The Taylor, Texas Warning

A recent case out of Taylor, Texas shows why people are angry.

In 1999, a farmer donated 87.97 acres for what was supposed to be public parkland. The land was reportedly transferred for only $10 with the understanding that it would be preserved for public use.

Decades later, the city sold the land for $10 million to a data center developer. Officials have pointed to projected tax revenue, including an estimated $30 million over the next decade.

To city leaders, that may look like economic development.

To residents, it looks like a broken promise.

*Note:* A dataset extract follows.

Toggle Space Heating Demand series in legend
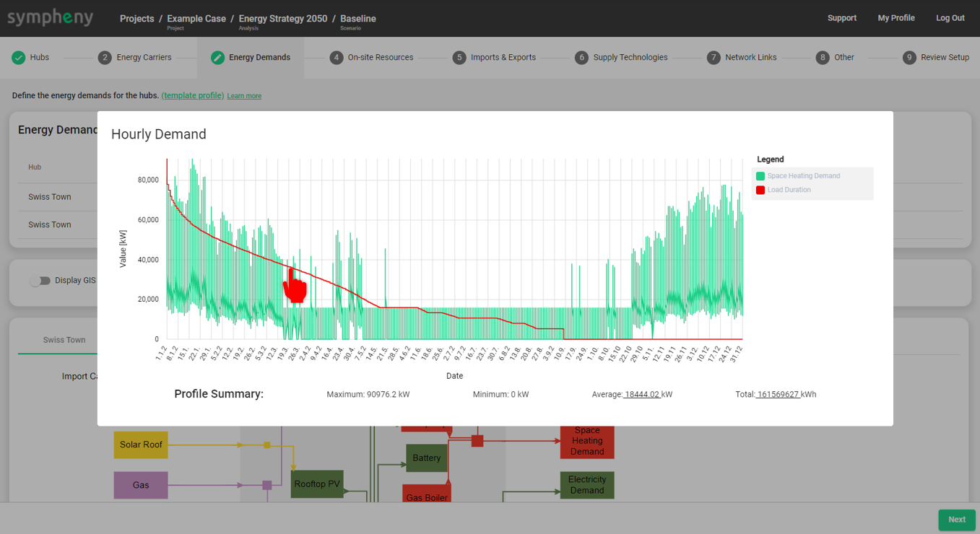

When land is donated for children, parks, and community use, then later turned into a cash asset for industrial development, people have every right to ask who government is really serving.

That is not just a data center controversy.

That is a trust controversy.

North Carolina Is in The Fight Too

This issue is not limited to Texas.

North Carolina is now in the middle of its own data center fight. Communities in Stokes County, Apex, Vance County, Orange County, Durham, Charlotte, Statesville, Richmond County, Person County, and elsewhere have raised concerns about where these facilities belong and what they cost the public.

In Stokes County, residents and community groups challenged a massive data center rezoning near Walnut Cove and the Dan River. The proposed project involved roughly 1,845 acres of residential and agricultural land being opened to heavy industrial use. Opponents raised concerns about farms, forests, rural communities, burial grounds, air quality, water quality, and whether the county followed the proper legal process.

That matters.

When a government rezones rural or agricultural land for a hyperscale data center, it is not simply approving another warehouse. It is changing the character of a place.

In Statesville, officials approved a large data center project on hundreds of acres of farmland despite local opposition. Supporters pointed to economic benefits. Residents warned about noise, pollution, lost rural character, and the permanent loss of farmland.

Charlotte, Orange County, Durham, and other communities have considered pauses or moratoriums so officials can study the impact before approving more projects.

That is not anti-technology.

That is responsible government.

 

The Real Cost of The Cloud

Data centers consume enormous amounts of electricity. Some use large amounts of water for cooling, depending on design. Even facilities with closed-loop cooling systems can still require major energy loads.

Backup generators can raise air-quality concerns. Large buildings can create constant low-frequency noise. Transmission upgrades can reshape landscapes. New substations and power infrastructure can place burdens on the grid.

Then there is the land.

America needs technology, but America also needs farms. We cannot eat computer chips. We cannot replace food security with server racks.

Farmland is not just dirt waiting for a developer.

Farmland is food independence. It is local economy. It is family inheritance. It is open space. It is drainage. It is wildlife habitat. It is culture. It is memory.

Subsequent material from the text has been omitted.